The Russian president wanted to drive a wedge between NATO’s allies. His plan is backfiring spectacularly.
BY FRED KAPLAN
The Russian president wanted to drive a wedge between NATO’s allies. His plan is backfiring spectacularly.
BY FRED KAPLAN
SLATE
FEB 01, 2022
Russian President Vladimir Putin talks during a press conference with Hungarian Prime Minister after their meeting at the Kremlin in Moscow on February 1, 2022.
YURI KOCHETKOV/Getty Images
So far, the Ukrainian crisis is going very badly for Vladimir Putin.
Yes, the Russian president has arrayed roughly 100,000 troops on Ukraine’s border—enough to mount a major invasion, if that’s what he wants to do.
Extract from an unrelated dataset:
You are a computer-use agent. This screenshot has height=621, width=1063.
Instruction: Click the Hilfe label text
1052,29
But threatening Ukraine is only a means to Putin’s main strategic goals, which are a) to carve out a “sphere of influence” that as much as possible recreates the old Russian (or Soviet) empire, b) to deepen the politico-economic fissures within the European Union, and c) to drive a wedge between the United States and its NATO allies.
And yet his military gambit has accomplished the opposite. The overt threat to Ukraine has rallied the European nations around a common menace, revitalized NATO’s original mission to deter and contain Russian expansion, and thus bonded the European allies to the United States (the prime guarantor of their security) more tightly than any time since the end of the Cold War.
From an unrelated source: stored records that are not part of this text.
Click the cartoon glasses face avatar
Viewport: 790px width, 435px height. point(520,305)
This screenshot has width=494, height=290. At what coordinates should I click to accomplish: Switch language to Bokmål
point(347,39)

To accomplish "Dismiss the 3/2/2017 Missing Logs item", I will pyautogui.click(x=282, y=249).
Putin had reason to believe things would go otherwise. He saw President Biden touting the Quad—the shiny new alliance of the U.S., Japan, India, and Australia, which would unify the Asian and Pacific allies and fend off a rising China—and may have figured that NATO had receded in importance. He also watched Biden bug out of Afghanistan, and while he may have sympathized with the move (his beloved Soviet Union was among those entombed in that graveyard of empires), he no doubt noticed the withdrawal’s rushed incompetence and the concern, if not panic, that it roused among U.S. allies. Meanwhile, the UK was out on its post-Brexit own; Angela Merkel had retired as Germany’s chancellor, leaving NATO’s largest, richest country in momentary flux; and French President Emmanuel Macron was seeking to take her place as the continent’s leader with a vision of Europe’s “strategic autonomy” from Washington.
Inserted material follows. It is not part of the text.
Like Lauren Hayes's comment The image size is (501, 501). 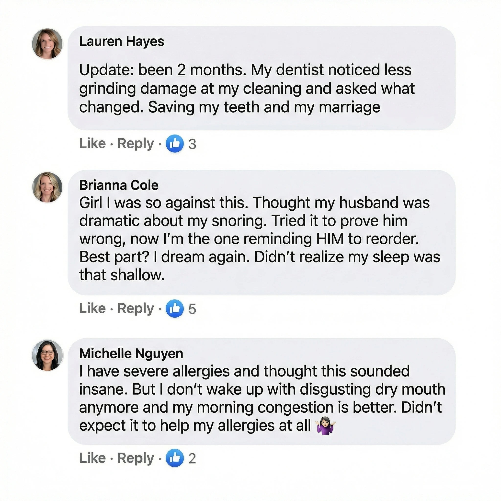(x=92, y=143)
Who knows whether all this was passing through Putin’s mind, but objectively it must have seemed a good time to make a move—especially since the pesky Ukrainian President, Volodymyr Zelensky, was drifting ever further to the west, renewing his request for NATO membership, and U.S. officials were indulging him, saying they’d invite him in the club someday. Meanwhile, the U.S. was supplying Ukraine’s soldiers with weapons and sending American soldiers as trainers, along with corps of special forces and CIA agents, who were up to who knows what mischief.
From Putin’s viewpoint, the combination of threat and opportunity could only have seemed alluring. In 2014, he’d annexed Crimea and mounted armed incursions into eastern Ukraine—prompting some consequences (economic sanctions, expulsion from the G8, and other inconveniences) but nothing dreadful. Why should this time be any different?
So, starting in November (perhaps earlier), he moved dozens of tank battalions, rockets, infantry fighting vehicles, and tens of thousands of the troops to go with them, toward the border of Ukraine. We do not know whether he planned to invade or merely use the threat of an invasion to force concessions on his demands for NATO—to stop expanding its membership eastward and for the American military to roll back its presence in areas once held by the Soviet Union.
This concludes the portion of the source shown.